### Problems to solve
1. Reproduce the portion of the K4 submarine account between "In memory of" and "from HMS Blonde.", inclusive.
2. Write what comes next in the K4 submarine account, picking up right after its final sentence.

### Text section
Epping’s war connections:

1918 - The Unlucky Submarines

In memory of Stoker 1st Class J H TREDGETT (Royal Navy)

HM Submarine K4

HM SUBMARINE K4 was one of a series of seventeen K-Class submarines. They have the unfortunate reputation of being the most accident-prone class of any ship ever used by the Royal Navy. Six were lost, there were sixteen major accidents and numerous smaller ones.

K4 was built by Vickers and launched in 1916. In January 1917 she ran aground on Walney Island (see picture), and in November of the same year she was involved in a collision off the Danish coast with K1, one of her sister submarines. The damage to K1 was so severe that the crew had to be taken off, and she was sunk by gunfire from HMS Blonde.

On 1st February 1918 K4 was detailed to take part in an exercise off May Island in the Firth of Forth. The exercise was named Operation EC1. The 5th Battle Squadron, led  by Sir Hugh Evan-Thomas,  was to sail from  the Forth and meet a force from Scapa Flow led by Beatty. The Battle Squadron consisted of five battle cruisers, three battleships, fourteen light cruisers, several flotillas of destroyers and two K-Boat flotillas (the 12th and 13th). K4 was part of the 12th flotilla, along with K3, K6 and K7. They were led by Captain Charles Little in the cruiser Fearless. The 13th Flotilla was made up of K11, K12, K14, K17 and K22, and led by Captain Ernest Leir in the destroyer Ilthuriel.

They left Rosyth in the afternoon and it was dark by the time the reached the estuary. The 13th flotilla were steaming at nineteen knots in line ahead when a group of minesweepers crossed their path. K11 and K17 turned to port, but K14’s helm jammed and she swung round in a wide circle. K12 carried on unharmed but K22, bringing up the rear,  ploughed  into the port  side of  K14.   Both  submarines  were damaged  and the bow compartments were flooded. The battle cruisers were following the submarines. The first three steamed past unharmed but the fourth, HMS Inflexible, ran into K22, tearing off her starboard ballast tank.

### Record extracts
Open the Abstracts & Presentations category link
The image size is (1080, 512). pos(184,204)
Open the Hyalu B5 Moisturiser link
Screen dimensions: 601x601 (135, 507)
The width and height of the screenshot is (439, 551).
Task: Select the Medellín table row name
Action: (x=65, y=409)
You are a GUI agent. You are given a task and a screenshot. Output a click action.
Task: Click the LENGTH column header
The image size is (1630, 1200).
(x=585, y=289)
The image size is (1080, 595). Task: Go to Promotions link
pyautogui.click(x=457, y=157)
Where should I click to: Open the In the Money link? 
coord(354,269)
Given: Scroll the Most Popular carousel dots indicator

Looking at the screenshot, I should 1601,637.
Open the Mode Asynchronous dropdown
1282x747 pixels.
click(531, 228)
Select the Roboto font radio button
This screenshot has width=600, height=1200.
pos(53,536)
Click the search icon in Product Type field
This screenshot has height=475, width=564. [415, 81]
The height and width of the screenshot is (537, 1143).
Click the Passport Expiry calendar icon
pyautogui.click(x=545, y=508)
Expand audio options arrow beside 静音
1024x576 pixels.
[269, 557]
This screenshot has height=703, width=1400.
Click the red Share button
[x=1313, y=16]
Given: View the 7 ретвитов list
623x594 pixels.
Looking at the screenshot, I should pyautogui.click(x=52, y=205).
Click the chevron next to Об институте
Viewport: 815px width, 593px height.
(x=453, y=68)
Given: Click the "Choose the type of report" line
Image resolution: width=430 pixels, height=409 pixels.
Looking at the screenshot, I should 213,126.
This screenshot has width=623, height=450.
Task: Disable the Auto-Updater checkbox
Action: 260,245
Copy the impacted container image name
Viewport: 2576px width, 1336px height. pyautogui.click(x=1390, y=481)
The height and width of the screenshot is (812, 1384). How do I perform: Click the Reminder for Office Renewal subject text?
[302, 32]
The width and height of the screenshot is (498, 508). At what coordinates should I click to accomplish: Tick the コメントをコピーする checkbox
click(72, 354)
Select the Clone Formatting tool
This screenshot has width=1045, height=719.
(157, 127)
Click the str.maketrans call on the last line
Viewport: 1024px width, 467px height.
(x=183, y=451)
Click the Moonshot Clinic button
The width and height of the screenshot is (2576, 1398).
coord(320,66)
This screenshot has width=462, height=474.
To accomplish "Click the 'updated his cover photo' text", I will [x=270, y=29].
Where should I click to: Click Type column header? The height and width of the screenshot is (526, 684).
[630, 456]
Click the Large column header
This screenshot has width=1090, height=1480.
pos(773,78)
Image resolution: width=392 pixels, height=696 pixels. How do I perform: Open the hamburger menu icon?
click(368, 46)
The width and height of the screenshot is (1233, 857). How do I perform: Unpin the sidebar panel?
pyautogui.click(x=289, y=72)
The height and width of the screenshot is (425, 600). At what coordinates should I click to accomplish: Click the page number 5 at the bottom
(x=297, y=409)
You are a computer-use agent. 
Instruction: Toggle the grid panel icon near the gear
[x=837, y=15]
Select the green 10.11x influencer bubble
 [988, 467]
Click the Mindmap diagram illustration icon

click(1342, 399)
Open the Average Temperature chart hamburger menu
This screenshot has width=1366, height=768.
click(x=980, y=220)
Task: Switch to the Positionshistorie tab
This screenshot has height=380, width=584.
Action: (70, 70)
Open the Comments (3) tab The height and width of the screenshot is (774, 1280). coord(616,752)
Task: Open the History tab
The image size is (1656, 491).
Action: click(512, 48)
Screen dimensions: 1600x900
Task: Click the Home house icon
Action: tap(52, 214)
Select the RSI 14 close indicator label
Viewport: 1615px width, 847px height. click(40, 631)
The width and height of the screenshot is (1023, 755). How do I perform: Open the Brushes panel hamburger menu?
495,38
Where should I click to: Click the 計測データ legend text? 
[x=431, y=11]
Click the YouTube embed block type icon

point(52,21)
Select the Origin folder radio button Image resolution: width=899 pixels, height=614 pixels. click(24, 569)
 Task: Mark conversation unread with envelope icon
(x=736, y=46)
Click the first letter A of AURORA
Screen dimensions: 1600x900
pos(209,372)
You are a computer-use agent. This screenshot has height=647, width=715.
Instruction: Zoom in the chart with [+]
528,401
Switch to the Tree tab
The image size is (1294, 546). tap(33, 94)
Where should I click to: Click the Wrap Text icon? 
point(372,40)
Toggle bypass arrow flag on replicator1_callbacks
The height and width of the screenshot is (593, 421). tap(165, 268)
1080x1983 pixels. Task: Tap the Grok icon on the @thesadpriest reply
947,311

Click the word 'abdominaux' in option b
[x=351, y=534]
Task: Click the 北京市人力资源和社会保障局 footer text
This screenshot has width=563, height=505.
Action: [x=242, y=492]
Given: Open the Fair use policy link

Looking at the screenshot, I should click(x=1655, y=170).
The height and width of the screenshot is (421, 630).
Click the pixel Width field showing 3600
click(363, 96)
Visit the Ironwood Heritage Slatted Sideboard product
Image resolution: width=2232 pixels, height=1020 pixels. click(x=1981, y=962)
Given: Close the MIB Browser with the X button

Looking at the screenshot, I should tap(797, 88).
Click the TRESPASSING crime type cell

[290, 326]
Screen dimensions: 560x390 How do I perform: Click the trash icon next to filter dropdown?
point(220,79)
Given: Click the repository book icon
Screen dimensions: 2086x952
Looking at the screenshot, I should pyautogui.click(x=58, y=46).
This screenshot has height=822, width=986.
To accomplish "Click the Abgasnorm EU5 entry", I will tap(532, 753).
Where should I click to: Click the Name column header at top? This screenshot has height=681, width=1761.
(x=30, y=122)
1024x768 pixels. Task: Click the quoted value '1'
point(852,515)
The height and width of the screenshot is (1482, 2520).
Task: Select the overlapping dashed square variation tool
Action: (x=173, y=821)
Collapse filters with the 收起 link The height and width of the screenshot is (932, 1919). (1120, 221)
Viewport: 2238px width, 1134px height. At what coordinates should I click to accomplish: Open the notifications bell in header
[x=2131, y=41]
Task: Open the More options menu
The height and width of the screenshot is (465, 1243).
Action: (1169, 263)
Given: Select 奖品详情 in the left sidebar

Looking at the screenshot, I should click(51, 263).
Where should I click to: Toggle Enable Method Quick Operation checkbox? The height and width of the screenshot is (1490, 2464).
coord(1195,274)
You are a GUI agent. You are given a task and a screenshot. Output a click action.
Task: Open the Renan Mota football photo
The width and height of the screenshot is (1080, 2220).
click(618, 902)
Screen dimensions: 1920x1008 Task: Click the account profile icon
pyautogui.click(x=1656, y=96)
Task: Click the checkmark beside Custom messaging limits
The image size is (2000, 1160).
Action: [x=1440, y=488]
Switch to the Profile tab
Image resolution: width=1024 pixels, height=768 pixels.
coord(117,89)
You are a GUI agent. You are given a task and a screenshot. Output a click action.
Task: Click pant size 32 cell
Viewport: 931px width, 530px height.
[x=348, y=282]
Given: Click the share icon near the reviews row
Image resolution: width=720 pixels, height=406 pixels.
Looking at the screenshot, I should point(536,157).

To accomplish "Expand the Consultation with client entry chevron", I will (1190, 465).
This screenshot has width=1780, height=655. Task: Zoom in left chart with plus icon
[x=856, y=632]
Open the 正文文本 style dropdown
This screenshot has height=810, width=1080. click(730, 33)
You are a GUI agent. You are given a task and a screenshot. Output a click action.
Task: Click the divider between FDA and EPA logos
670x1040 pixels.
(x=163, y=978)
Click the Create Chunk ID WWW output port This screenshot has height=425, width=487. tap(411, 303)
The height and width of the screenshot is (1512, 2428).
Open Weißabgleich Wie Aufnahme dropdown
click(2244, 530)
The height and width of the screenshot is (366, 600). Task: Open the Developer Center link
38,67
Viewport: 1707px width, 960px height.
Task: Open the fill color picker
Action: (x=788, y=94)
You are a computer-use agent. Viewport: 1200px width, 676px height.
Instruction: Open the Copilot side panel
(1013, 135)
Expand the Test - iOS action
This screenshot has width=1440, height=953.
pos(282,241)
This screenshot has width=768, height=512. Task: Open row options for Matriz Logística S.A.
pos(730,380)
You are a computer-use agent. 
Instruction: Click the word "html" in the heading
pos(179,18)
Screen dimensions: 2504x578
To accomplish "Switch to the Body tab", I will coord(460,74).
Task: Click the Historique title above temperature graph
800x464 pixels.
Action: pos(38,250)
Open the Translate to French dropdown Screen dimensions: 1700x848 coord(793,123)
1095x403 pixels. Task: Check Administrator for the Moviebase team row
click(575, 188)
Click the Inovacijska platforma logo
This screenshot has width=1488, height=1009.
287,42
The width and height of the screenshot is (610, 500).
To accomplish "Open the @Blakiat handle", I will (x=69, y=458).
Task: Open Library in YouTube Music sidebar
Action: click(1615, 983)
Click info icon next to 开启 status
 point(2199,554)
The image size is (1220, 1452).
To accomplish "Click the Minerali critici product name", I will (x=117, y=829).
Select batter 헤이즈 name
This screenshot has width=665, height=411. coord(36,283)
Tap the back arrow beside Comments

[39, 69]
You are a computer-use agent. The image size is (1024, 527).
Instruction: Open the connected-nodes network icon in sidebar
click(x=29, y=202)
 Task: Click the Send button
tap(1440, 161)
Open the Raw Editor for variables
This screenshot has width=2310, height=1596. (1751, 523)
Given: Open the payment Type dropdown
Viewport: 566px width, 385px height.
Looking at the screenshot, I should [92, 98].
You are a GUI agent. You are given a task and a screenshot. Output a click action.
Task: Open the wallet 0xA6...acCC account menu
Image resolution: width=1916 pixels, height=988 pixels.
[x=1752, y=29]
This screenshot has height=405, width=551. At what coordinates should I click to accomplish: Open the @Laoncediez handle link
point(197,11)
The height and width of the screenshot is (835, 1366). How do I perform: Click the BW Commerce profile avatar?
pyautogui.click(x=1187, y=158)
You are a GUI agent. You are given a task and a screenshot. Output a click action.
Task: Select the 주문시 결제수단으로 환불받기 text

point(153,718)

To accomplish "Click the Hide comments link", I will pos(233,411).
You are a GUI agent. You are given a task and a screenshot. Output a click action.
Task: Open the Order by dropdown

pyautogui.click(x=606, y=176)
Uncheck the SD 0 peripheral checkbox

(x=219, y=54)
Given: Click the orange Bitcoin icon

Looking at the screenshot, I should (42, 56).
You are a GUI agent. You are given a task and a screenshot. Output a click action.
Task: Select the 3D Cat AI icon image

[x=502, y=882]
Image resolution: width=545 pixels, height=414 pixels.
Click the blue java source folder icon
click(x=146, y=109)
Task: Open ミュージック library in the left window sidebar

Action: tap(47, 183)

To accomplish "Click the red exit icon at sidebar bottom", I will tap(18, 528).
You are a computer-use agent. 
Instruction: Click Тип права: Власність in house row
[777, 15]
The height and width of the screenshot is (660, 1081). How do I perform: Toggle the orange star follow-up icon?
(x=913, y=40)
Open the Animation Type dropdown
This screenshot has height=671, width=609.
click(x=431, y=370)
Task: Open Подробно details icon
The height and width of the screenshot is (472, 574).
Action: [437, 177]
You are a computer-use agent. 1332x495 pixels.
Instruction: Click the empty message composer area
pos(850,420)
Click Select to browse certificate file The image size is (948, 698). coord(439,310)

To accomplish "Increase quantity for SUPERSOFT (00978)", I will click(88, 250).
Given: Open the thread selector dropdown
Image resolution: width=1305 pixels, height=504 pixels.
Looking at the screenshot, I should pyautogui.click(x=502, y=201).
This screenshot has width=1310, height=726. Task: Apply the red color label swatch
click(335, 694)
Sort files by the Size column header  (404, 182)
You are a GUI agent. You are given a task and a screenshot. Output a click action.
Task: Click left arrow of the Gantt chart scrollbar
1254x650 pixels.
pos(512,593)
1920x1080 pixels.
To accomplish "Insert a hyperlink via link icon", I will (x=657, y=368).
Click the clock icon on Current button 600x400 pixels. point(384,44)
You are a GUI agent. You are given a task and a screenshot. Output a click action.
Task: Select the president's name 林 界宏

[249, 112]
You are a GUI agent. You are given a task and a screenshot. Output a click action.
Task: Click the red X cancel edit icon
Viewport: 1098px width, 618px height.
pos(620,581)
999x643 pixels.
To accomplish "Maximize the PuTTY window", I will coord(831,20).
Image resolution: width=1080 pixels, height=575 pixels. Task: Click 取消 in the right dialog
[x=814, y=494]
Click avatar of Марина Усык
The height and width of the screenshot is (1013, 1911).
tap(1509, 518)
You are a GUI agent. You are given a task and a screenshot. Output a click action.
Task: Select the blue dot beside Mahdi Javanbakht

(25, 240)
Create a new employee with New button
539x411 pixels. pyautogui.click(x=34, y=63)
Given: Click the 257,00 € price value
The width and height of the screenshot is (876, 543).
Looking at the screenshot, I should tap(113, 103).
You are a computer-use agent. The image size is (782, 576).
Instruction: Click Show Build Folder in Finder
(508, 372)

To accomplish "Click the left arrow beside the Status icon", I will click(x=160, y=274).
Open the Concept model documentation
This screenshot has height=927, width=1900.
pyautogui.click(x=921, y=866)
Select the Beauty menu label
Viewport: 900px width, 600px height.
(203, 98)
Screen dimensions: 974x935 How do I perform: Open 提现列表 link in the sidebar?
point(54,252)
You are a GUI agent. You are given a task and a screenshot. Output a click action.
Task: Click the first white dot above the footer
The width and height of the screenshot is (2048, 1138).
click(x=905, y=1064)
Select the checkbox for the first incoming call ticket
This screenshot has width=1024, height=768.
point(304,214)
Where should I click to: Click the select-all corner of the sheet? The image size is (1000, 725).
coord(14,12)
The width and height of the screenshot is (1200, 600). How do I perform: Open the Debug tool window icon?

### Results by task
1.
In memory of Stoker 1st Class J H TREDGETT (Royal Navy)

HM Submarine K4

HM SUBMARINE K4 was one of a series of seventeen K-Class submarines. They have the unfortunate reputation of being the most accident-prone class of any ship ever used by the Royal Navy. Six were lost, there were sixteen major accidents and numerous smaller ones.

K4 was built by Vickers and launched in 1916. In January 1917 she ran aground on Walney Island (see picture), and in November of the same year she was involved in a collision off the Danish coast with K1, one of her sister submarines. The damage to K1 was so severe that the crew had to be taken off, and she was sunk by gunfire from HMS Blonde.

2.
In HMS Ilthuriel Captain Leir of the 13th flotilla had learned of the original collision and led K11, K12 and K17 back to the scene. This caused even more confusion as they were now steaming in the opposite direction to the rest of the fleet. They narrowly avoided a flotilla of destroyers before running into Little’s 12th flotilla. HMS Fearless, doing twenty-one knots, smashed into K17, whose crew abandoned ship as she sank in just eight minutes. By now chaos reigned. K3 almost rammed K4. K6 and K12 just avoided a
head-on collision.  K6 then tried to regain her position in the flotilla, but in doing so rammed K4, almost cutting it in half. K4 went down very quickly, taking her crew with her. There were no survivors. To make matters even worse K7 scraped her keel over K4 as she went down.

The final tragedy came when the destroyers escorting the 5th Battle Squadron ploughed through the survivors of the K17 in the water. When she went down all fifty-six crew members had escaped. By the time the destroyers had passed only nine were left alive.

Stoker 1st Class James Henry Tredgett is commemorated on the Chatham Naval Memorial in Kent. After the first World War an appropriate way had to be found of commemorating those members of the Royal Navy who had no known grave, the majority of deaths having occurred at sea where no permanent memorial could be provided. An Admiralty Committee recommended that the three manning ports in Britain – Chatham, Plymouth and Portsmouth – should each have an identical memorial of unmistakable naval form. The names of over 8,000 sailors from the First World War are commemorated at Chatham, together with 10,000 from World War 2.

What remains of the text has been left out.